ACTIVITY:
What is the number of lines in the data below that contain "each"? Answer with that number and no other words.

*** DATASET EXCERPTS ***

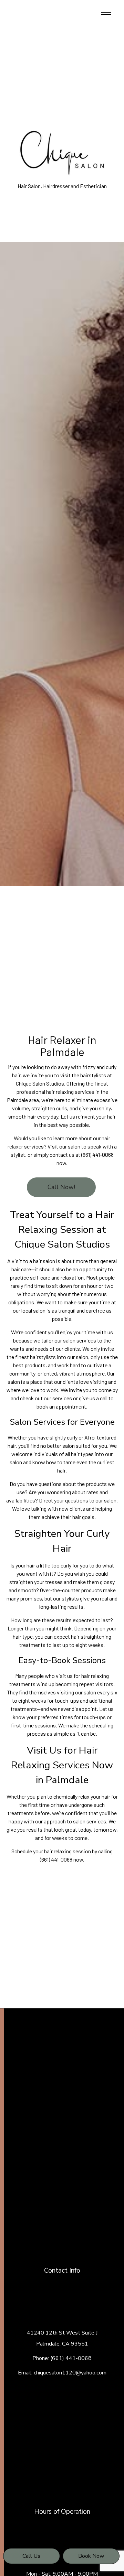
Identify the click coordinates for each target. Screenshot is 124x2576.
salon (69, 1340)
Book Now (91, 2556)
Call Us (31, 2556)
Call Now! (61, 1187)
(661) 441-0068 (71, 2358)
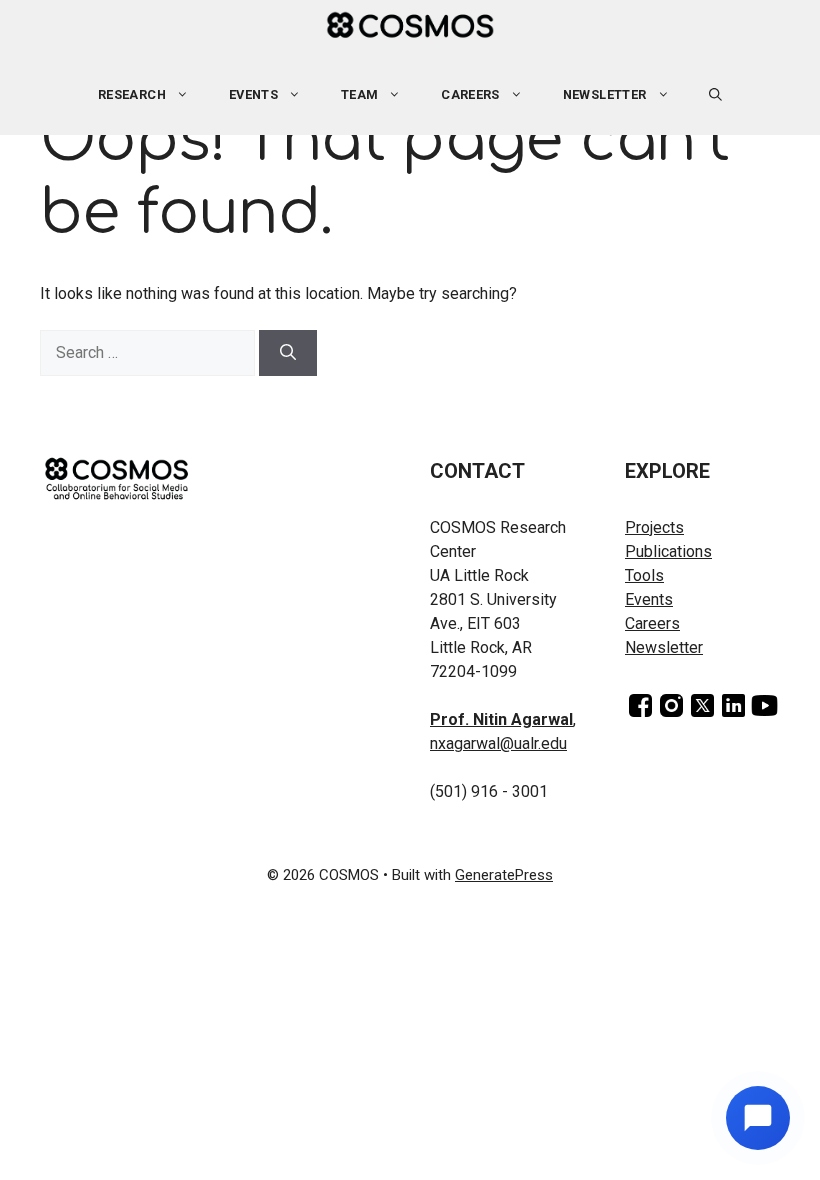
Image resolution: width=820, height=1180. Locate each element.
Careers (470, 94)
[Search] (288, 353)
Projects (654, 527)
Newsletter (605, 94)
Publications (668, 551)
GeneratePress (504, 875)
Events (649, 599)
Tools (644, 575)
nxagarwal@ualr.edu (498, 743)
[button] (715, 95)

***

OUTPUT FOR THIS TASK:
2